The bond markets are expecting the Reserve Bank of India (RBI) to pause on Wednesday when the central bank reviews monetary policy but expects it to adopt a fairly hawkish tone.
Jayesh Mehta, MD & country treasurer at Bank of America Merrill Lynch (BofA-ML), feels the policy can swing either way. “The global data hints towards a pause for this meeting. On the other hand, data points may not be very precise and the MPC could decide to hike the rate for once and then see how things follow. We will have to wait and watch how things unfold,” Mehta said.
Indranil Sengupta, chief economist, BofA-ML, wrote the RBI’s monetary policy committee (MPC) should pause on Wednesday on a hawkish note. Sengupta believes that if the rains are normal, rates will be on hold for a longer time but otherwise the central bank could raise rates in October. “Inflation should peak off (barring September) if rains are normal. We track inflation at 4.6% down from June’s 5%,” Sengupta wrote.

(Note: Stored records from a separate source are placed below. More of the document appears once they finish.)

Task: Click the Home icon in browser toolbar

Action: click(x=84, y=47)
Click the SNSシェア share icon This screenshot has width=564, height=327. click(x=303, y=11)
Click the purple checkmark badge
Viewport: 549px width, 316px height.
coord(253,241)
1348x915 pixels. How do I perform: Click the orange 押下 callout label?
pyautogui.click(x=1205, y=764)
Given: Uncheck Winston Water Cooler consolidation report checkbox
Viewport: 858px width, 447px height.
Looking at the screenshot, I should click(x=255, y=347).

Lakshmi Iyer, CIO (debt) & head – products, Kotak Mutual Fund, is of the opinion that the MPC could afford to do a wait and watch at this juncture and consider more data points before a rate action. “The August MPC decision could be a close call. The consumer price index (CPI) for June was lower than expected. Crude oil prices have been largely range-bound. There also seems uncertainty on how the global trade war could potentially unfold. In such a scenario, there might not be much urgency in delivering back to back rate hikes when the policy stance is still neutral. From a market perspective, bond yields already seem to have discounted another rate hike and hence yields are already at elevated levels,” Iyer added.

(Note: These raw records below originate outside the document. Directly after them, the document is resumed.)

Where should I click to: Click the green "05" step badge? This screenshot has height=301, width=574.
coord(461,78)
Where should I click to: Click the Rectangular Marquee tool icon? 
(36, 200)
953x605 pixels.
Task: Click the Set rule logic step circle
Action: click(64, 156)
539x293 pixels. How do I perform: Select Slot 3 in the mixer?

A Balasubramanian, CEO, Aditya Birla Sun Life, believes that there is sufficient rationale that exists for the rates to go up but the timing of the increase is something that one will have to wait and watch. “The rates will totally increase by 50 basis points (bps) in 2018 which can be spread out over the next few meetings depending on the statistics the RBI wishes to take into consideration. The bond market has already factored in the rate hike situation,” Balasubramanian said.
RBI deputy governor Viral Acharya, in the minutes of the June meeting of the MPC, highlighted that under the situation of the economy then, any upward pressure on food prices such as through generous MSPs would exacerbate headline inflation pressures.
Indranil Pan, chief economist, IDFC, says to balance the growth-inflation trade-off now is a better option rather than facing up to a situation of a 50 bps increase at one go “Being a targeting central bank, the RBI also needs to ensure credibility of policy-making in achieving the medium-term target of 4% headline CPI. Further, we think that a step-wise 25 bps increase in the repo rate. Further, we do not think there is immediately a need for the RBI to change its “neutral” stance as prevailing uncertainties would enable flexibility with the RBI to alter its reaction function to suit incoming data,” Pan said.
The spending on house rent allowance (HRA) by the government has been on the upscale and could have partially contributed to the core inflation to grow at 6.35% ; the general inflation moved up to 5% for June. In spite of raising the minimum support price (MSP) and a resultant increase in food prices, the core inflation remained higher than the general inflation. In addition, the monsoon deficit at around 5% is comparatively lesser this season and has proved to be positive for the country’s agricultural sector and the RBI governor, Urjit Patel, had also mentioned in the previous MPC meeting that a normal monsoon, by keeping food inflation benign, could act as a mitigating factor.